• **STATED TASK**
Rewrite the data as a numbered list, covering everything from the line containing "Open the Debug view icon" down to the line containing "Action: (x=999, y=699)", both included. Leave out blank lines.

[START DATA TO USE]

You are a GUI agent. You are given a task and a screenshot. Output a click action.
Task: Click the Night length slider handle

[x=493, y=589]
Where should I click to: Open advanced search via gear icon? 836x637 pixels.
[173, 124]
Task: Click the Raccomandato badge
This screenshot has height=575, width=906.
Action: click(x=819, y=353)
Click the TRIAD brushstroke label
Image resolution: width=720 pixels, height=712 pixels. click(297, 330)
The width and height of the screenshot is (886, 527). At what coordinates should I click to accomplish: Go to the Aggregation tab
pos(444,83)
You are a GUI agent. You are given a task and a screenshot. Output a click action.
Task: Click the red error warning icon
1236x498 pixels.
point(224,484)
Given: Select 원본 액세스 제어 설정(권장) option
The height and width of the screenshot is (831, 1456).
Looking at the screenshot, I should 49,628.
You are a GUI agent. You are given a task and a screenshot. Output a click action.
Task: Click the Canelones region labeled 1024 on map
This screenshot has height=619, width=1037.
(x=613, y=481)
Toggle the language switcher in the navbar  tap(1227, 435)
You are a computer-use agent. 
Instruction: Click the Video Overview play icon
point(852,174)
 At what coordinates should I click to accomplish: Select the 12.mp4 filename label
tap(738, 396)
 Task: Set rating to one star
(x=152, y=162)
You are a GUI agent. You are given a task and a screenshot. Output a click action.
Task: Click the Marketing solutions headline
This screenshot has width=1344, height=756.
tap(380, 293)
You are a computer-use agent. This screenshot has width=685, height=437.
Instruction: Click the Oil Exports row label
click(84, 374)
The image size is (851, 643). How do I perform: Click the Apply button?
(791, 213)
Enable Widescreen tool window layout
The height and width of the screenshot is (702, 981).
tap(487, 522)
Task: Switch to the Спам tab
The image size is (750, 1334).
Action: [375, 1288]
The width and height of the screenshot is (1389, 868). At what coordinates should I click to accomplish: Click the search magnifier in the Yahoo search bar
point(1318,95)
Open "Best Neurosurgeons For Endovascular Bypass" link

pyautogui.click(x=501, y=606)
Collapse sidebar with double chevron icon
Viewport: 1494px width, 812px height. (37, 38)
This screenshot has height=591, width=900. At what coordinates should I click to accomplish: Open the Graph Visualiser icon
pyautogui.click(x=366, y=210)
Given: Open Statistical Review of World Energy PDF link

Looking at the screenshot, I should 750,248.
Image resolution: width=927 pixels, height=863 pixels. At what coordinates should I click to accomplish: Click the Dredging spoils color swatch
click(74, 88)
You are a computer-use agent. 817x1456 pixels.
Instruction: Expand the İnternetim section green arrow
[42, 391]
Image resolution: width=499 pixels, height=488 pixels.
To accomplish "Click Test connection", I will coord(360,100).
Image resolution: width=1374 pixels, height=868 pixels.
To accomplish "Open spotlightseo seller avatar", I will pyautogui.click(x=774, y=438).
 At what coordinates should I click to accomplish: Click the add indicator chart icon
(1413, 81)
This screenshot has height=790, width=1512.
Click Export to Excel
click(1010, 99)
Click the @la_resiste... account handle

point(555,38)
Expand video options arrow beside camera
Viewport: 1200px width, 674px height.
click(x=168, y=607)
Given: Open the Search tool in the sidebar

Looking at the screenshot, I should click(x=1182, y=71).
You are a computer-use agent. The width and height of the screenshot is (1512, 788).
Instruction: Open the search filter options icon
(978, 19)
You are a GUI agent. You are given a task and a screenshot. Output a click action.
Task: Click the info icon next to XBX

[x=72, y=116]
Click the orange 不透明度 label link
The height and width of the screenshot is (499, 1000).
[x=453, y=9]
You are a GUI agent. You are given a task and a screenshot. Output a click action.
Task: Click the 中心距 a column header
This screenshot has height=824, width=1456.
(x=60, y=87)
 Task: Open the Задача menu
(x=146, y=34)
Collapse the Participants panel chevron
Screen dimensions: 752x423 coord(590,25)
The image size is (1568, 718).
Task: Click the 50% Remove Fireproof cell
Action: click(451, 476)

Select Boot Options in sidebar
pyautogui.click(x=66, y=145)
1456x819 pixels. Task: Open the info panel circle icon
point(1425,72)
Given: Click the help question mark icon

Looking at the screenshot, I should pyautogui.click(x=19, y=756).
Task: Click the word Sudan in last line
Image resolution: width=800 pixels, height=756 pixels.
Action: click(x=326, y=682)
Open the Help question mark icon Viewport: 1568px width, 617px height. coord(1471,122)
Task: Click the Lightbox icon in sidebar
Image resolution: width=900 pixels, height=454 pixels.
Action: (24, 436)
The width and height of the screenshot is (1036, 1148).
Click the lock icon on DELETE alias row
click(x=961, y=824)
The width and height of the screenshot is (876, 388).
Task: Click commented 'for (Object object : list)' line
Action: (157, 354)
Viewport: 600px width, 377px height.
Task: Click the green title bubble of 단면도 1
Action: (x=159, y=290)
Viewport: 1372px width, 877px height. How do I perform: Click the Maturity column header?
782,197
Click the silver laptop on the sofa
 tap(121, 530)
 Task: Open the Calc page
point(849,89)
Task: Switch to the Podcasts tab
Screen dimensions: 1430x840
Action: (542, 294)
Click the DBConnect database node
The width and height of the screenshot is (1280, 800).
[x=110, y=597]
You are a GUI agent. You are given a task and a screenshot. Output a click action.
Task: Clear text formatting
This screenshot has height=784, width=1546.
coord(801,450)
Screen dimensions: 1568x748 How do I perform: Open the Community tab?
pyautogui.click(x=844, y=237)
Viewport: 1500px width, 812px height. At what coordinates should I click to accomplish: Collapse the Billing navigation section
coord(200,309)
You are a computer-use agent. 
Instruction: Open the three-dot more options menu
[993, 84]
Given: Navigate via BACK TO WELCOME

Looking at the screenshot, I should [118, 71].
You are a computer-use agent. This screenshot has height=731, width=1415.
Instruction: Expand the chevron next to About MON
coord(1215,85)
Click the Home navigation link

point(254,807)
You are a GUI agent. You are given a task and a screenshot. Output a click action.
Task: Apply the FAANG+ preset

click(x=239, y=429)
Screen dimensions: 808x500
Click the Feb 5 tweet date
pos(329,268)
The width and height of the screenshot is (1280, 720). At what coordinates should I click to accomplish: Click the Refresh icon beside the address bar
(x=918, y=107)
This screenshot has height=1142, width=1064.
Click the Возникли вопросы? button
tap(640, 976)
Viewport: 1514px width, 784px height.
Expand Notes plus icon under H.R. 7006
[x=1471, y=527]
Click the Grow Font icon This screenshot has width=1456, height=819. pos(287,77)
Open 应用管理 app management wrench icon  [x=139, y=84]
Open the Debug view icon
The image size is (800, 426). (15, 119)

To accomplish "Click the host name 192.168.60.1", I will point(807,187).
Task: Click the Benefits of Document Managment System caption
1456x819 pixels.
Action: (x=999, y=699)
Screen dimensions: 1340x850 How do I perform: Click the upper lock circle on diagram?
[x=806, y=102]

[END DATA TO USE]

• **FULL OUTPUT**
1. Open the Debug view icon
2. The image size is (800, 426). (15, 119)
3. To accomplish "Click the host name 192.168.60.1", I will point(807,187).
4. Task: Click the Benefits of Document Managment System caption
5. 1456x819 pixels.
6. Action: (x=999, y=699)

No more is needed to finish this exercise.